The Auditory and Vestibular Neuroscience (AVN) laboratory for the Department of Otolaryngology-Head & Neck Surgery is located in the new Kansas Life Sciences Innovation Center, a 205,000 square foot research facility that was completed in November of 2006. Within the AVN laboratory are facilities for small animal surgery, recording of auditory evoked potentials, histological tissue processing and light microscopy, standard molecular biological methods, and tissue culture. In addition to facilities within our departmental laboratory, core facilities around the Medical Center are readily available. These include state-of-the-art confocal and electron microscopes, laser capture microdissection equipment, microarray and bioinformatics core facilities, as well as an array of imaging and behavioral analysis core services offered through the Kansas Intellectual and Developmental Disabilities Research Center (KIDDRC).
The AVN laboratory is located in the new, state-of-the-art, Kansas Life Sciences Innovation Center (KLSIC). The AVN laboratory was originally established by Dr. Durham to investigate biochemical and anatomical changes in central auditory neurons following manipulation of peripheral auditory input. The laboratory research has expanded to include central mechanisms of tinnitus, avian and mammalian hair cell regeneration, and the use of viral vectors to promote restoration of vestibular function.
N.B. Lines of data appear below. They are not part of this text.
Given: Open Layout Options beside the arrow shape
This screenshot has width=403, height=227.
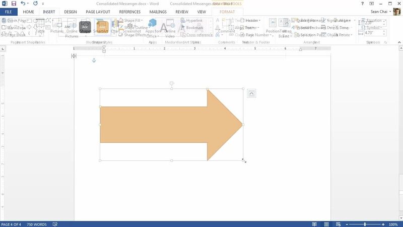Looking at the screenshot, I should (x=251, y=93).
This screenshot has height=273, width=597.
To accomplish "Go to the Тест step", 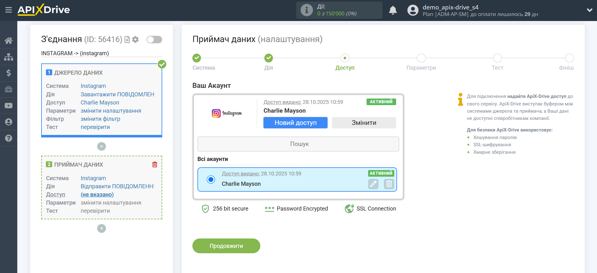I will point(497,58).
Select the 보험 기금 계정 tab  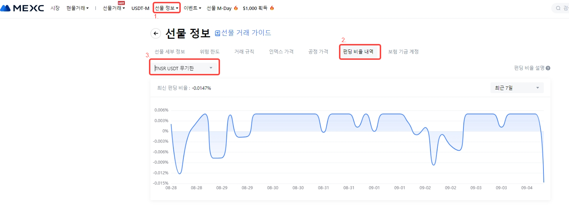pyautogui.click(x=403, y=52)
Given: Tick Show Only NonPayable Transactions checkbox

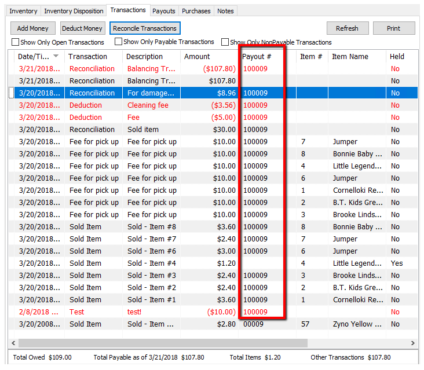Looking at the screenshot, I should [225, 42].
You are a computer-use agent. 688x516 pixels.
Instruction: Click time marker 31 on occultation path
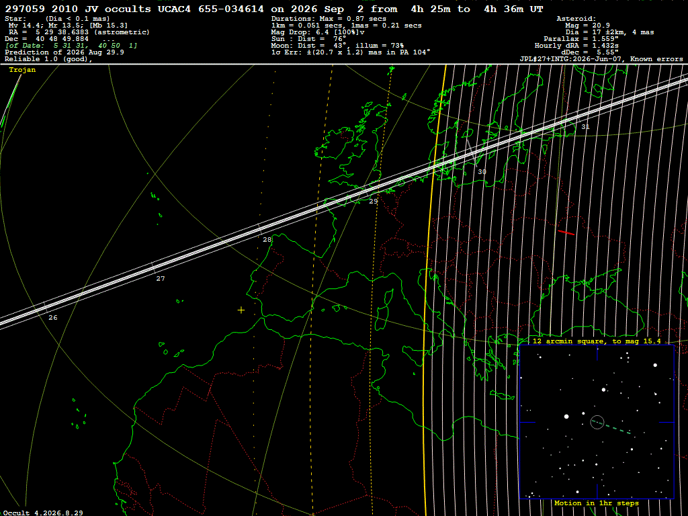(x=585, y=127)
The laboratory is fully equipped for physiology, and houses two soundproof booths. It has equipment for controlled noise exposure to laboratory animals, as well as equipment for measuring auditory evoked potentials and otoacoustic emissions.
Several institutional facilities supplement the department resources. These facilities include a core laboratory for molecular biology that contains equipment for RNA and DNA analysis, PCR, in situ hybridization, and gene chip microarray analysis. Additionally, there is a microscopy center with three new confocal microscopes, and an imaging center for preparation of digital posters and other graphics. The Kansas Intellectual and Developmental Research Center (KIDDRC) has a fully equipped histology laboratory. The KIDDRC facility houses two transmission and one scanning electron microscope, and employs two technicians to manage the facility and to prepare tissue samples. Adjacent to KLSIC, an AAALAC-approved animal facility provides veterinary support and housing for research animals, as well as common-use procedure rooms for small animal surgery, including microvascular dissection surgery.
The Director of Clinical Research, Kevin Sykes, facilitates clinical research projects. Fellows are encouraged to participate in prospective and retrospective projects in collaboration with OTOHNS faculty. Some retrospective projects are accomplished during clinical rotations and often involve chart reviews or case reports. Research ideas should be presented to Mr. Sykes prior to study initiation for assistance with research design and Human Subjects Committee (HSC) submission. Following HSC approval, Mr. Sykes assists residents, fellows and faculty with subject recruitment, study coordination, database design, data analysis, presentation of findings, and publication of research.